Coming in Part II of the novel, this apparent speech on free speech and opinion is questionable in Swift’s satire. It is not clear if Swift means to say that people are entitled to their opinions and should be free to express those opinions since the words here come from a foreign and strange land. What is more, these words are brought to us form Gulliver who offers no reflection or even real understanding.

“My little Friend Grildrig . . . I cannot but conclude the Bulk of your Natives, to be the most pernicious Race of little odious Vermin that Nature ever suffered to crawl upon the Surface of the Earth.

This is the denunciation of England by king of Brobdingnag after Gulliver attempts to portray England as a noble place filled with fine and noble people. The king comes to the opposite conclusion based entirely on Gulliver’s own words. The misanthropy of Swift’s satire becomes evident here as the portrayal of England by the English people shows such a self-evidently debased and corrupt culture.

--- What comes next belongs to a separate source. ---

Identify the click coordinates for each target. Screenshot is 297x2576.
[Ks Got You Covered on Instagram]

“My Reconcilement to the Yahoo-kind in general might not be so difficult, if they would be content with those Vices and Follies only which Nature hath entitled them to. I am not in the least provoked at the Sight of a Lawyer, a Pick-pocket, a Colonel. . . . This is all according to the due Course of Things: But, when I behold a Lump of Deformity, and Diseases both in Body and Mind, smitten with Pride, it immediately breaks all the Measures of my Patience; neither shall I ever be able to comprehend how such an Animal and such a Vice could tally together.”

Gulliver’s final statement on the nature of humanity at the end of the novel. After all that he has seen in his travels, his final conclusion is that humanity is little more than a vicious and corrupt beast equipped with just enough knowledge to be dangerous. Swift’s satire becomes cruel at the end with no happy judgment on the human condition.